--- Data supplied Enclosed Below ---
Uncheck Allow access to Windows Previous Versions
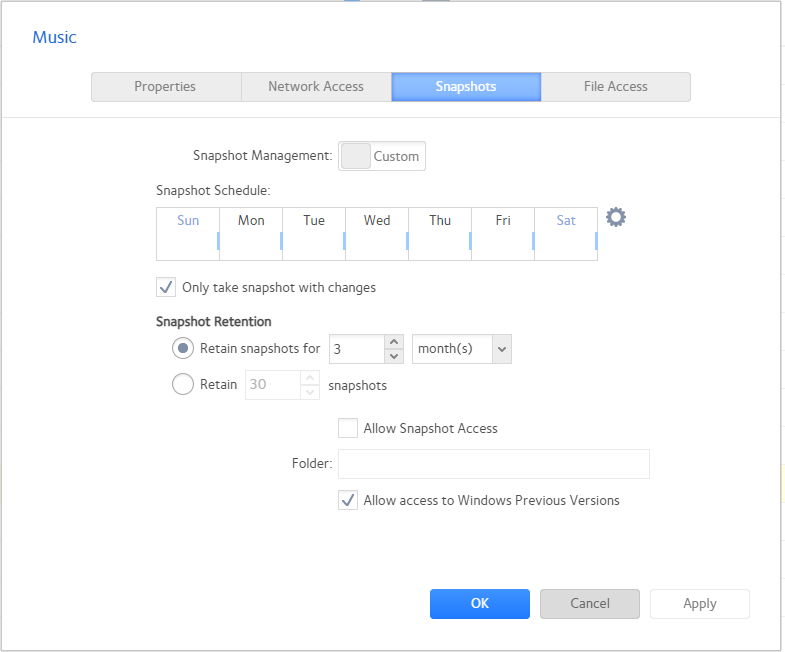The height and width of the screenshot is (652, 785). coord(348,500)
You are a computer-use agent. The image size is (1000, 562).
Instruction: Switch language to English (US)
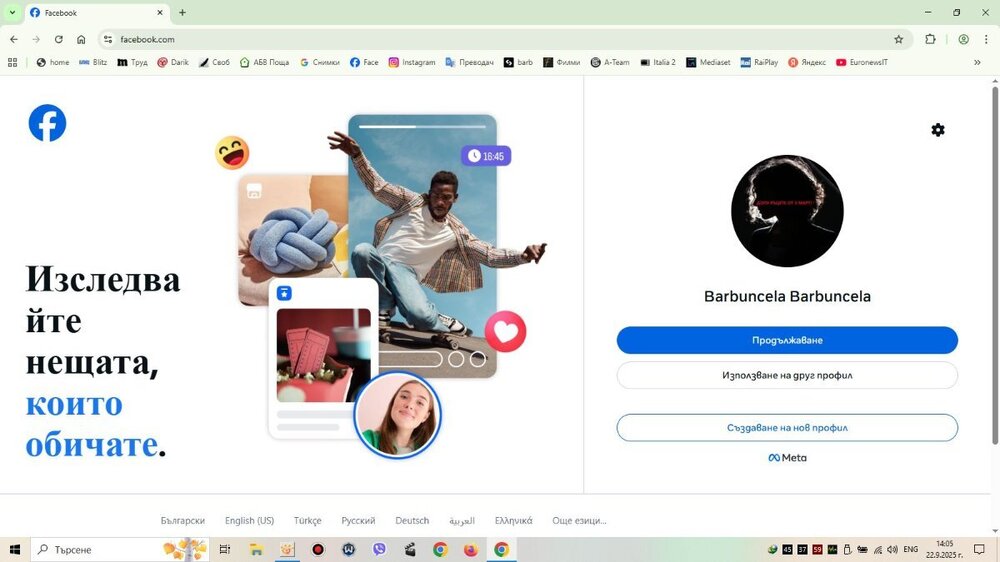coord(249,520)
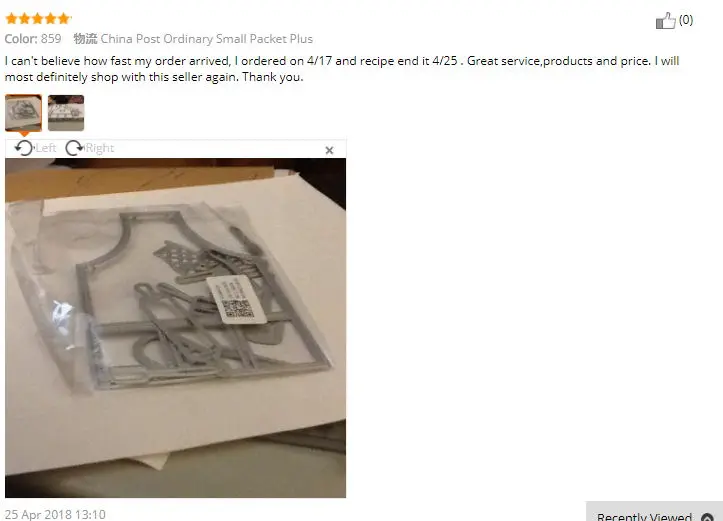Click the first orange rating star
Image resolution: width=723 pixels, height=521 pixels.
pyautogui.click(x=11, y=19)
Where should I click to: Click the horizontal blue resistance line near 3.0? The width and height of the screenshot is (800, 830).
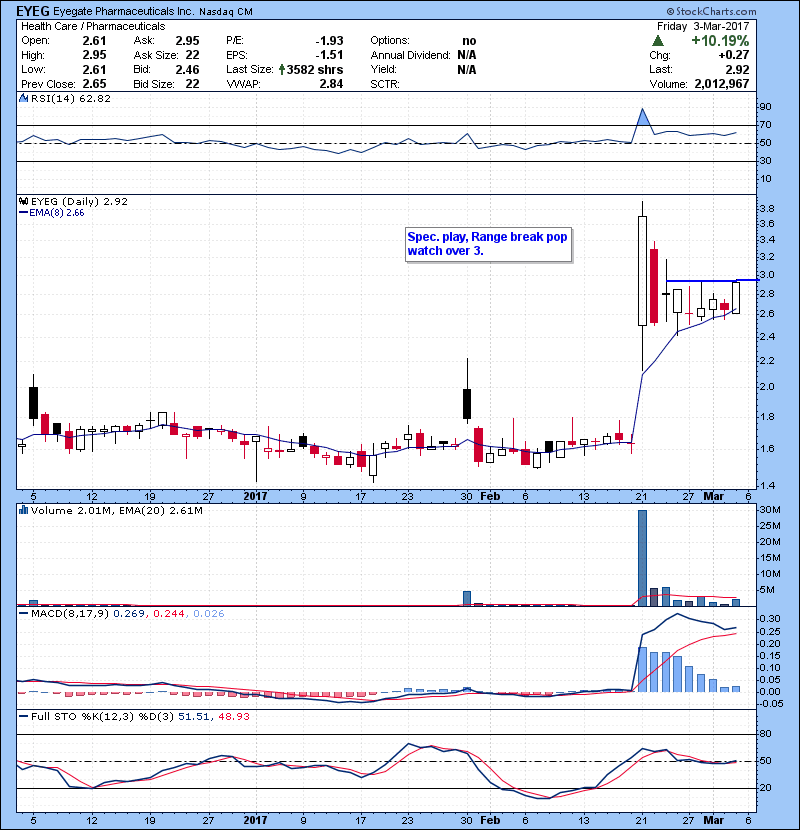click(700, 281)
--- End of Enclosed Data supplied ---
■ Exercise prompt
Leave out every picture and write out exactly the lines running from the line containing "Instruction: Switch language to English (US)" to the end of the listing above.

■ Written response
Instruction: Switch language to English (US)
coord(249,520)
Click the first orange rating star
Image resolution: width=723 pixels, height=521 pixels.
pyautogui.click(x=11, y=19)
Where should I click to: Click the horizontal blue resistance line near 3.0? The width and height of the screenshot is (800, 830).
click(700, 281)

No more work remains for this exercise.